11. The mobile airborne contamination control system as recited in claim 1 wherein said at least one exhaust fan draws an airstream into said work area through said at least one permeable section and into said filter assembly wherein said airstream is in a longitudinal laminar flow.

12. The mobile airborne contamination control system as recited in claim 1 wherein said at least one exhaust fan is a single fan.

13. The mobile airborne contamination control system as recited in claim 1 wherein said at least one exhaust fan is two exhaust fans.

14. The mobile airborne contamination control system as recited in claim 1 wherein said ventilation unit is mounted on wheels.

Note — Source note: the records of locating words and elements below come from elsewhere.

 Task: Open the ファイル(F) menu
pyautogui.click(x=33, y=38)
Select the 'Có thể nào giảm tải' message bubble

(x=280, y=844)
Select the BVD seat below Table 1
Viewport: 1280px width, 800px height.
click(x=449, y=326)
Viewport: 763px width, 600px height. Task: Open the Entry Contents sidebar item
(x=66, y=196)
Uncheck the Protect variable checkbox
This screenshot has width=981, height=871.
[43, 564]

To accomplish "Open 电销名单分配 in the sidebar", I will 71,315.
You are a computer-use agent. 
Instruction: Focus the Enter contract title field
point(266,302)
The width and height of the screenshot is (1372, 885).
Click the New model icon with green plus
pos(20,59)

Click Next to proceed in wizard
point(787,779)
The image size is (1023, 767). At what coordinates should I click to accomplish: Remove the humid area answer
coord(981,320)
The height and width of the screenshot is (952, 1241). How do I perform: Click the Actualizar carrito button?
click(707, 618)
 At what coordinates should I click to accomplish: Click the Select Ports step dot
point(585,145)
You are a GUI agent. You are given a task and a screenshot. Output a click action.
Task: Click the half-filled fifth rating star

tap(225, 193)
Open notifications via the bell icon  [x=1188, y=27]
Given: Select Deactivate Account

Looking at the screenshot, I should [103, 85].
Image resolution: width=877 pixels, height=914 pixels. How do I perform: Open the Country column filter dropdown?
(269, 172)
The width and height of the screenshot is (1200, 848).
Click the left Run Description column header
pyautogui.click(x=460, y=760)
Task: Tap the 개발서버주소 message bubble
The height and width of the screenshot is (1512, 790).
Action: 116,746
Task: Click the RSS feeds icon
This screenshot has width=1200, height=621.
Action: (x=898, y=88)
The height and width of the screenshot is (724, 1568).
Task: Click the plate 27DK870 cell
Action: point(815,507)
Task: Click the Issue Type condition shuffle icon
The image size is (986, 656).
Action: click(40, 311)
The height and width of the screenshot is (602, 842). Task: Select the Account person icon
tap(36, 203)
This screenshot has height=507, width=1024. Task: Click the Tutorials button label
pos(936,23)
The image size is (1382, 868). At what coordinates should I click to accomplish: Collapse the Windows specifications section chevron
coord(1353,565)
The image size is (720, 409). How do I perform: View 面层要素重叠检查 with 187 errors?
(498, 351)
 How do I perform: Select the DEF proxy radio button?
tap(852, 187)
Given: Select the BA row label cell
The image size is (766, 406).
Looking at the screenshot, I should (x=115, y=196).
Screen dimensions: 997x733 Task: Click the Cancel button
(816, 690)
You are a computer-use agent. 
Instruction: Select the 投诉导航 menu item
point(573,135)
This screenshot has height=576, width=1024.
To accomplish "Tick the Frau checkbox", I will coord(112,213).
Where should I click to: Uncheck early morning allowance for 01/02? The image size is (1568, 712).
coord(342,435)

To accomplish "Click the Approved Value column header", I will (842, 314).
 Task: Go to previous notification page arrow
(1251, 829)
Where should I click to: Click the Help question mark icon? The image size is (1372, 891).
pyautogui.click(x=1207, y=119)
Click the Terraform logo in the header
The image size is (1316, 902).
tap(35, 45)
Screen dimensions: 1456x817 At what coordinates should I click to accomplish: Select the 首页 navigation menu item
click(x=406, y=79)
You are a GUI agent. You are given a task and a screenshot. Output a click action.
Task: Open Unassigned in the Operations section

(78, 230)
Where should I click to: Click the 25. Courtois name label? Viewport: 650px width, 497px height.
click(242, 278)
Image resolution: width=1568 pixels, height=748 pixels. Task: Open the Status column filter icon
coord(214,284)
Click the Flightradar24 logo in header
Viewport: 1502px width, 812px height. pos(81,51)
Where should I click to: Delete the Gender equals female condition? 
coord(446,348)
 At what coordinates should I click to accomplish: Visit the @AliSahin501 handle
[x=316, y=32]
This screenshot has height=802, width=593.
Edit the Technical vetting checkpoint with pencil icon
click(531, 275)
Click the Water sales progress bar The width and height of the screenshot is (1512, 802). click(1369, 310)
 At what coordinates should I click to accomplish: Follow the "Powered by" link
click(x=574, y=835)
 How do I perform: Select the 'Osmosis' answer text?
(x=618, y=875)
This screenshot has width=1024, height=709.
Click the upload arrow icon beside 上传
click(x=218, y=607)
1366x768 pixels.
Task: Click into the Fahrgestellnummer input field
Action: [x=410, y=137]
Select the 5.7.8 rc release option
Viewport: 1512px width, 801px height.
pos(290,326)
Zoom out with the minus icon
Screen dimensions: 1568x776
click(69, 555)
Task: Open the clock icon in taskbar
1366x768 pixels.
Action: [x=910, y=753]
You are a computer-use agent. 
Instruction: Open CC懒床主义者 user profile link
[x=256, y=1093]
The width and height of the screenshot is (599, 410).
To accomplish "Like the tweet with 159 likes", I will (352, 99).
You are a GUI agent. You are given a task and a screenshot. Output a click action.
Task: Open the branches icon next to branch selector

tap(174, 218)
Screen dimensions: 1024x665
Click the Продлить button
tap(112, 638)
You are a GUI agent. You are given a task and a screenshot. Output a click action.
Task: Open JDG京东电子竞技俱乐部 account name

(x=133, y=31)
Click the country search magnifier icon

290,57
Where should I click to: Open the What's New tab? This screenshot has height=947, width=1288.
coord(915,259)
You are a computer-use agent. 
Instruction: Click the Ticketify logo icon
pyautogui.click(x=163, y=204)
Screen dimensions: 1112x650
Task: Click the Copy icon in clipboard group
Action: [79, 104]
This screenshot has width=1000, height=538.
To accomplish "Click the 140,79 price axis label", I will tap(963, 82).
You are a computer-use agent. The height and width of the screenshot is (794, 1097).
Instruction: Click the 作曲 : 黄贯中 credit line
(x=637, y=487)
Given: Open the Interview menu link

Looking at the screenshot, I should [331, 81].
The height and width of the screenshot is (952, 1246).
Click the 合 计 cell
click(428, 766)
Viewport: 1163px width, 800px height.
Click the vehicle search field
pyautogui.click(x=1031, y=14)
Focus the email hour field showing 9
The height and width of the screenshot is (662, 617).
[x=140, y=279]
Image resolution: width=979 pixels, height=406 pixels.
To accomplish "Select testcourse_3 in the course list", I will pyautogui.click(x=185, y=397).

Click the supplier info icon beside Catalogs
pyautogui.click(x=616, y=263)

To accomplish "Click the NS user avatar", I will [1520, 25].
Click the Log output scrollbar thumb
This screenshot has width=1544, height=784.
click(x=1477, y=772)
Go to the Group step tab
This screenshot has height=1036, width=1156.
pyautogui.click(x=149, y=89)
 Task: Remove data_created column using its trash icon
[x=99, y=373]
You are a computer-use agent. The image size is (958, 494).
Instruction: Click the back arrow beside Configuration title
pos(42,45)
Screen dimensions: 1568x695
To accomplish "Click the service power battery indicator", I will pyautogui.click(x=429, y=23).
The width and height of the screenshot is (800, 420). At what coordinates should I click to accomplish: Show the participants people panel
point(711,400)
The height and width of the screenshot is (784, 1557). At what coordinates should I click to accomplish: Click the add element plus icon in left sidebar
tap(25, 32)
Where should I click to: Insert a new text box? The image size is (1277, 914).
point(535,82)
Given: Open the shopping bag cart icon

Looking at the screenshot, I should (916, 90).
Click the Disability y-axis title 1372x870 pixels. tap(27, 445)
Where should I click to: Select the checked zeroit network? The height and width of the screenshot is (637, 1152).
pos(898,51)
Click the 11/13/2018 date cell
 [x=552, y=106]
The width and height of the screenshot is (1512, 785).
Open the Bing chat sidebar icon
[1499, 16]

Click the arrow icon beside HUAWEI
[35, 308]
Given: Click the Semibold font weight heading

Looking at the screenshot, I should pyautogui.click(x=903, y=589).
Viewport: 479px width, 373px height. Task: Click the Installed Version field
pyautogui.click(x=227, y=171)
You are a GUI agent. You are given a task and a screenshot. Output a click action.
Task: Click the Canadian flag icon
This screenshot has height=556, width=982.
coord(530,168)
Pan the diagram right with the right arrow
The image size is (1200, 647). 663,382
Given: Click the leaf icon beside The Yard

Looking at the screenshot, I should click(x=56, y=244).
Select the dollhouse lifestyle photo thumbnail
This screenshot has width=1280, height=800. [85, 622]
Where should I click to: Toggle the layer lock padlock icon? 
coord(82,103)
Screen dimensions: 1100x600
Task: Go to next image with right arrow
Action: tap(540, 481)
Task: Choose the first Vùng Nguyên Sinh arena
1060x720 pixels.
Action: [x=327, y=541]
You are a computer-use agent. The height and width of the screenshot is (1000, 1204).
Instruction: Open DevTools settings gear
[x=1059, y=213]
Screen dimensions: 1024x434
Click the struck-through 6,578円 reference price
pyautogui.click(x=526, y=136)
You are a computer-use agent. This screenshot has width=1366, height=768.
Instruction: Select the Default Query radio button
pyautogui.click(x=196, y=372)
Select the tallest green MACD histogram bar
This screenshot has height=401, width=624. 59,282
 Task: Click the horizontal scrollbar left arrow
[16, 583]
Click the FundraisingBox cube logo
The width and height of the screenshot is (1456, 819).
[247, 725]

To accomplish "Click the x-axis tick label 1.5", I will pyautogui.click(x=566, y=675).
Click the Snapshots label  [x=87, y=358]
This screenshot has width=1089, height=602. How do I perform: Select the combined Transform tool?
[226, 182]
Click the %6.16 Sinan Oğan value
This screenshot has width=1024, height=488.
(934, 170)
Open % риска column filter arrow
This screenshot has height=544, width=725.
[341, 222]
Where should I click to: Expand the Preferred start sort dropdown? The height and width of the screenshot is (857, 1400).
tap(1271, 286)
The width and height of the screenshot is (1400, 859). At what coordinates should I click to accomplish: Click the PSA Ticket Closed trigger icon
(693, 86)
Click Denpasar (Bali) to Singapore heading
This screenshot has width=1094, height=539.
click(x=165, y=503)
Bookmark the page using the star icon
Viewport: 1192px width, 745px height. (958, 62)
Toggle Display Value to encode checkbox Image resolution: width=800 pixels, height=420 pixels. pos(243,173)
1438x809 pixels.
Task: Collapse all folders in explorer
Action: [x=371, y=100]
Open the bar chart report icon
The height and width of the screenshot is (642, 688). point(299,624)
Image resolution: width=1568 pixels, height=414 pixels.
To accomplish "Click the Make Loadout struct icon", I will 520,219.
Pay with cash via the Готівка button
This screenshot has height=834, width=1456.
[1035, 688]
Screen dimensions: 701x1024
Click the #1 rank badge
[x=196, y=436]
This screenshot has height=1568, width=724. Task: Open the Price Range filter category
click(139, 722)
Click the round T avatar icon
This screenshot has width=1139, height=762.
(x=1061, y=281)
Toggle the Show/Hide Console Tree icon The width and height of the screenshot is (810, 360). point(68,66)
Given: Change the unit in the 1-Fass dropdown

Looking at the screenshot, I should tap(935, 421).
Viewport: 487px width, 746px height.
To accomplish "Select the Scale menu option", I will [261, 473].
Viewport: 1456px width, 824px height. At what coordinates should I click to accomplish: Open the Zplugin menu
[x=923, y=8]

15. The mobile airborne contamination control system as recited in claim 1 wherein said hinged attachment is formed by a hinge assembly having hinges, said hinges mounted on the inside of said retractable booth.

16. The mobile airborne contamination control system as recited in claim 15 wherein said hinge assembly further comprises two opposing hinge arms, each of said opposing hinge arms mounted on adjacent risers, and a locking cross piece locking said opposing hinge arms in an open position.

17. A mobile airborne contamination control system comprising:

a ventilation unit having at least one exhaust fan; and,

a filter assembly housed within said ventilation unit.

18. The mobile airborne contamination control system as recited in claim 17 wherein said filter assembly includes at least one particle filter and at least one carbon filter.

19. The mobile airborne contamination control system as recited in claim 17 wherein said filter assembly comprises:

an activated carbon filter.

20. The mobile airborne contamination control system as recited in claim 19 further comprising at least one UV light.